In the years since, its reputation has risen. Alain Silver in Film Noir: The Encycopledia (London: Overlook Duckworth 2010, p.78) ranks the film one of the ‘most tragic and compelling of film noir’. Silver considers the scene above as key to the film and is worth quoting at length:
Anna is suddently there, oneirically before him as if sprung from the depths of that initial reverie. In fact, Thompson might at first suspect that he is hallucinating since there is no reason, other than his overwhelming desire, for her to be in the nightclub. Because this articulation of their relationship is purely visual, it cannot be misconstrued. The audience is not given a perspective that is literally what Thomson sees, the long lens and slow motion belie that.
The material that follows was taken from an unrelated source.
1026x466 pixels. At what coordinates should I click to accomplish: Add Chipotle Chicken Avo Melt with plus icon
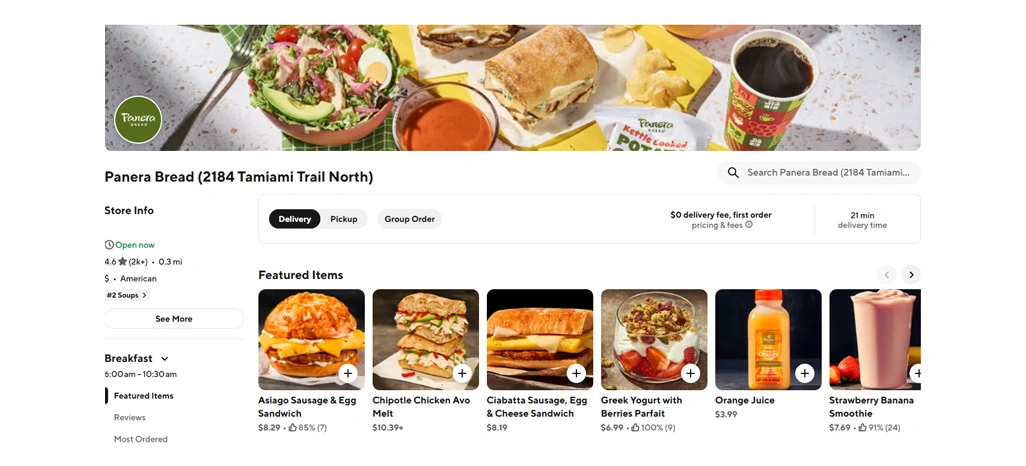pos(462,373)
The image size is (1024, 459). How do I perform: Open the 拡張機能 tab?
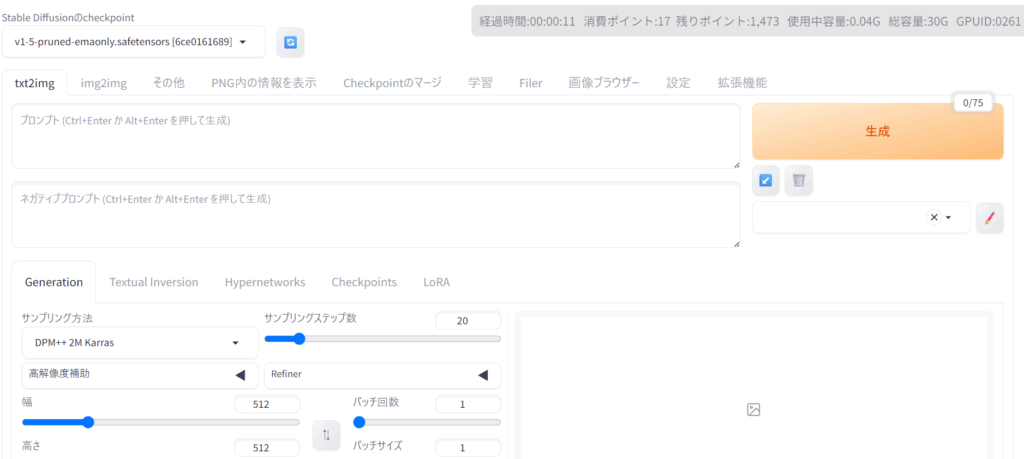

Rather the shot is remarkably subjective: it is what Thompson sees as distorted by the powerful emotion that he feels.
The video below is an expansion of the above, playing with the sound mixing and the slow mo to illustrate Silver’s insight that what the film shows is what ‘Thompson sees as distorted by the powerful emotion that he feels’. I have taken every shot in the sequence of Steve looking at Ana, slowed it down, and overlayed it with mix of voice-over narration and dialogue where Steve tells us what he thinks of her, of them, of his actions. I could have added the beautiful last shot of them together….but it’s not as if we didn’t know what was coming.